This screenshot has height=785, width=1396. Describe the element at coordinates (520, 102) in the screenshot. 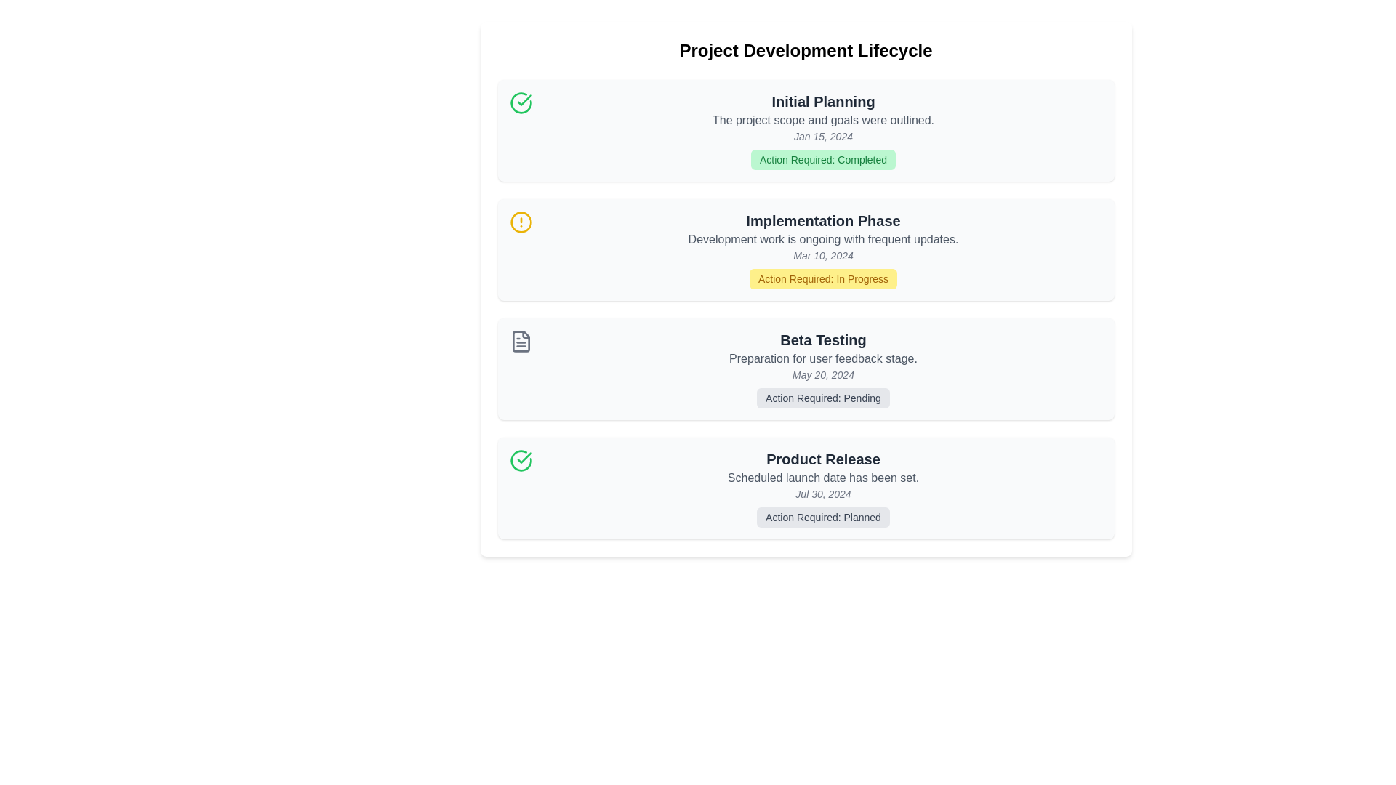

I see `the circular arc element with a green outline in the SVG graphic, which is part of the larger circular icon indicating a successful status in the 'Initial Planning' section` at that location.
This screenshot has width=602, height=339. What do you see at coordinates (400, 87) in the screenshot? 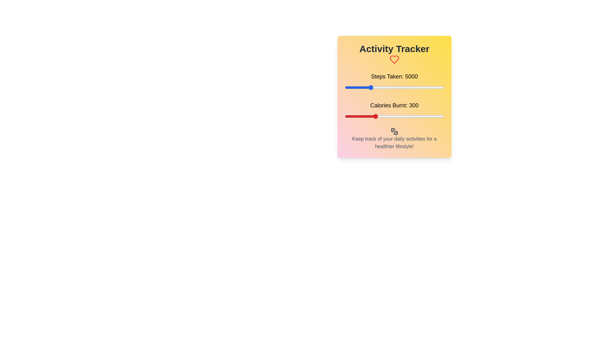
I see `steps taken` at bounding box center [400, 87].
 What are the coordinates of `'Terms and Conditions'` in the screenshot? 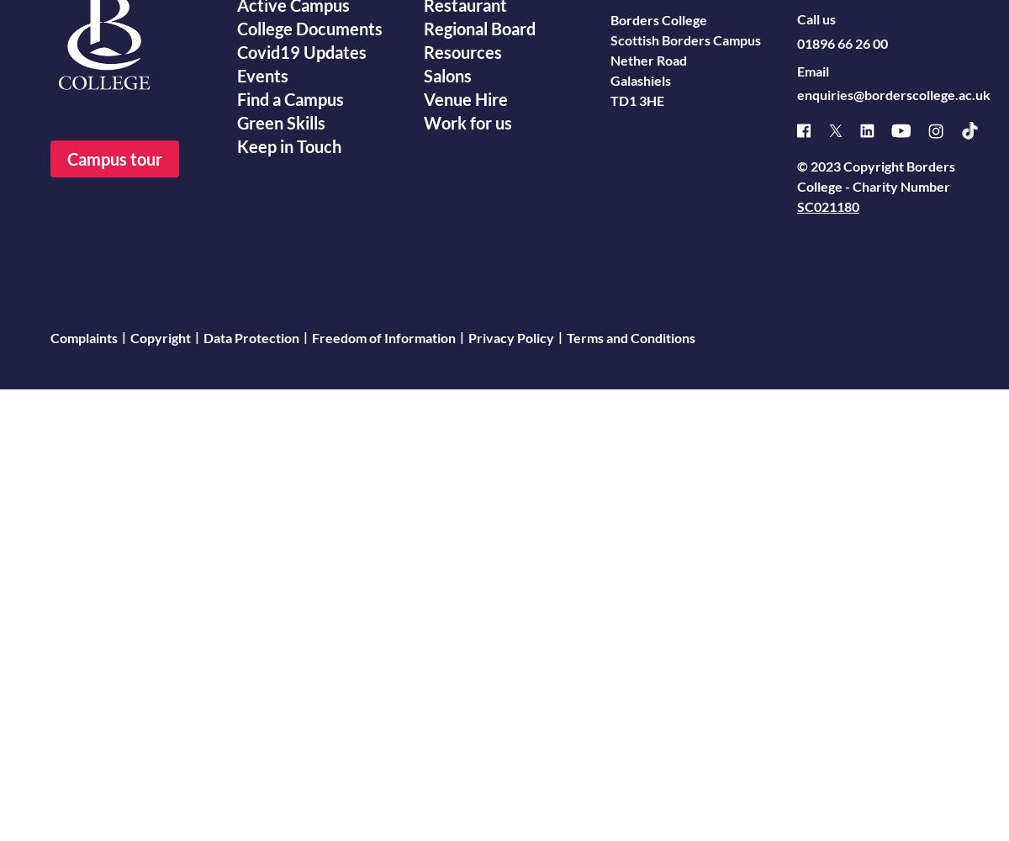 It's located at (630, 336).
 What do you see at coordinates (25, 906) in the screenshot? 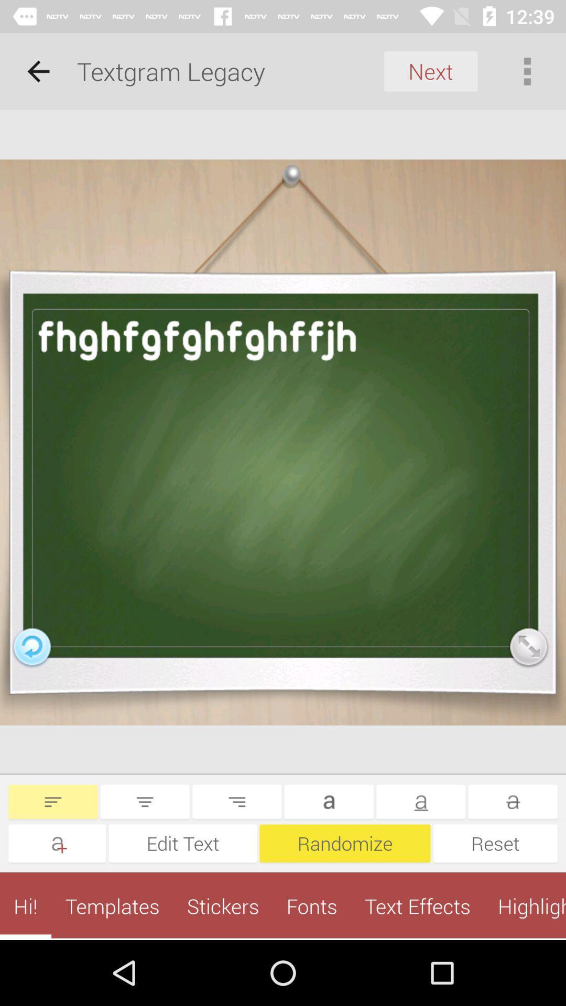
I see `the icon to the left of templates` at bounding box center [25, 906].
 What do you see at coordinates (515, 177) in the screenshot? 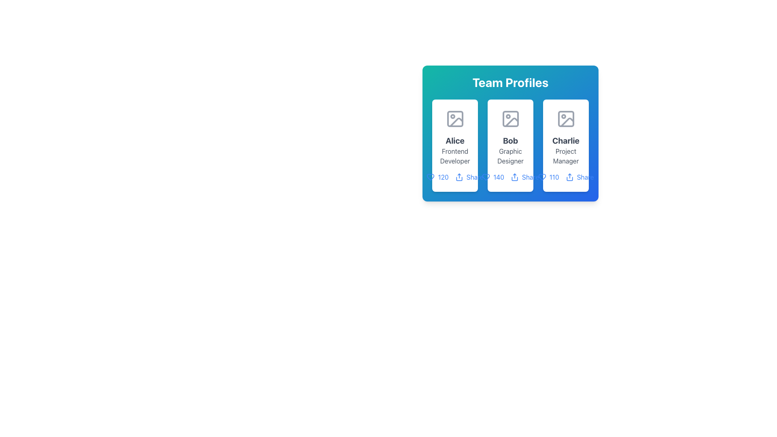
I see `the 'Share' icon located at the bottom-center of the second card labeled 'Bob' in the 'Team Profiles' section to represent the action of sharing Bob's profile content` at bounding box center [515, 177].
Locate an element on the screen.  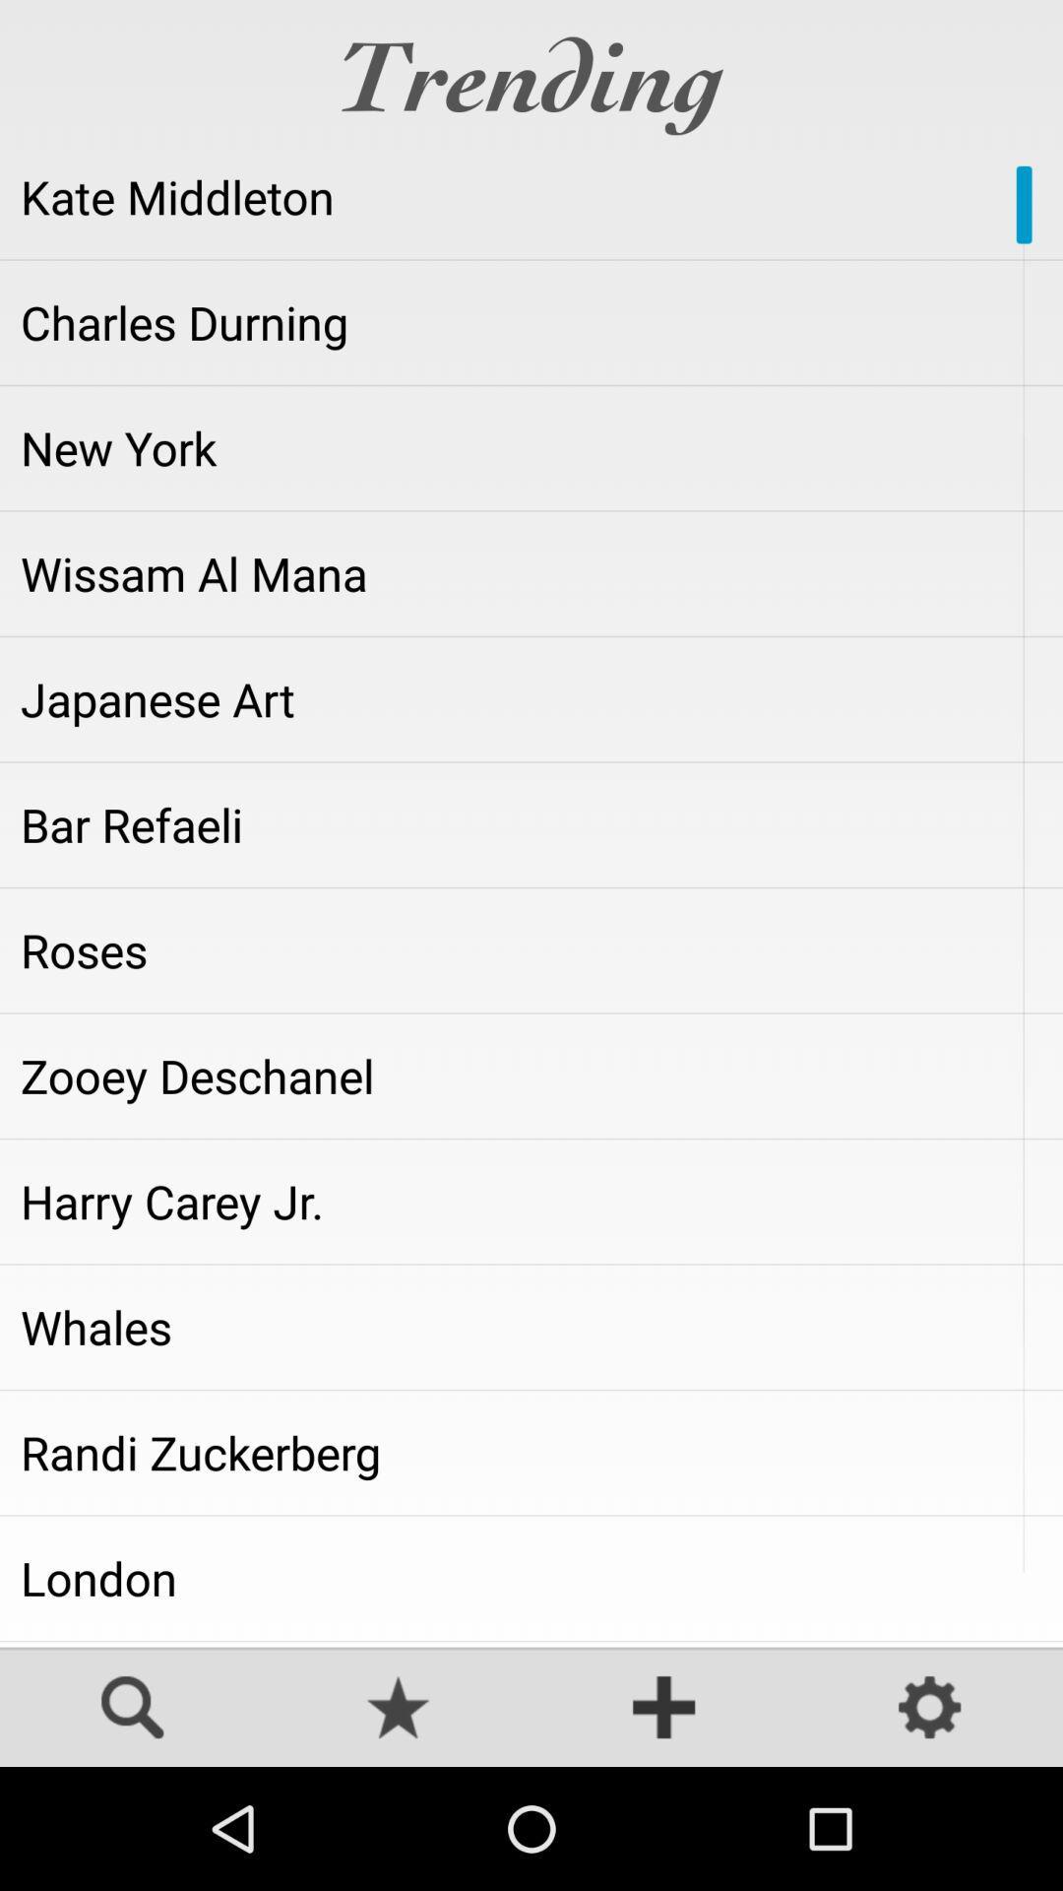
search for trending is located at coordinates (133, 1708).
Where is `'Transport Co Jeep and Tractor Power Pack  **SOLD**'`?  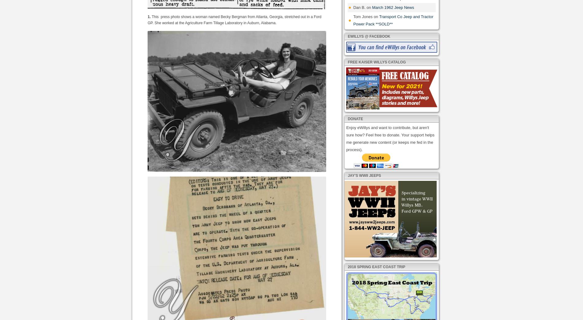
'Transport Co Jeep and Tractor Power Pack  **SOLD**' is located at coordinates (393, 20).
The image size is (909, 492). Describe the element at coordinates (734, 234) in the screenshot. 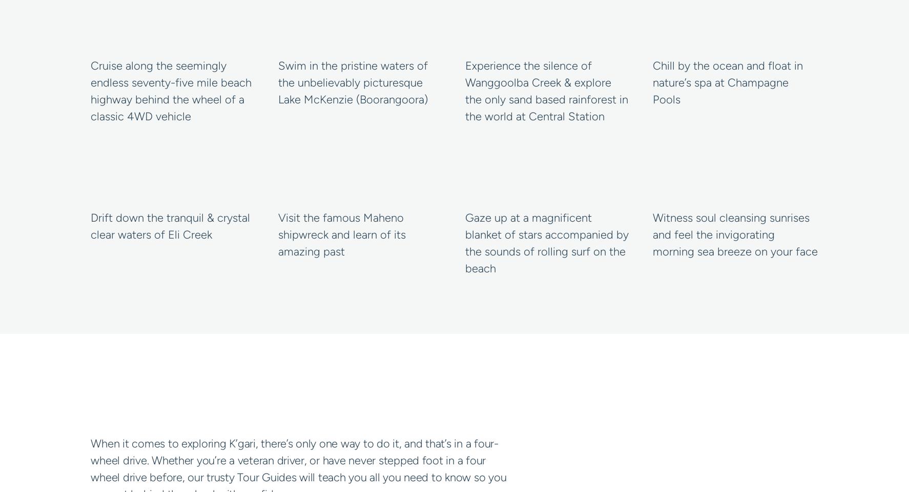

■ WORK TO BE COMPLETED: Starting at the line that contains "What do you see at coordinates (515, 177)" and continuing through the last line of the data, give those lines as a numbered list without blank lines, and leave the pictures out.

■ SOLUTION FOR THIS TASK:
1.  What do you see at coordinates (515, 177) in the screenshot? 
2. I see `the 'Share' icon located at the bottom-center of the second card labeled 'Bob' in the 'Team Profiles' section to represent the action of sharing Bob's profile content` at bounding box center [515, 177].
3. Locate an element on the screen.  
4. search for trending is located at coordinates (133, 1708).
5. Where is `'Transport Co Jeep and Tractor Power Pack  **SOLD**'`?  
6. 'Transport Co Jeep and Tractor Power Pack  **SOLD**' is located at coordinates (393, 20).
7. The image size is (909, 492). Describe the element at coordinates (734, 234) in the screenshot. 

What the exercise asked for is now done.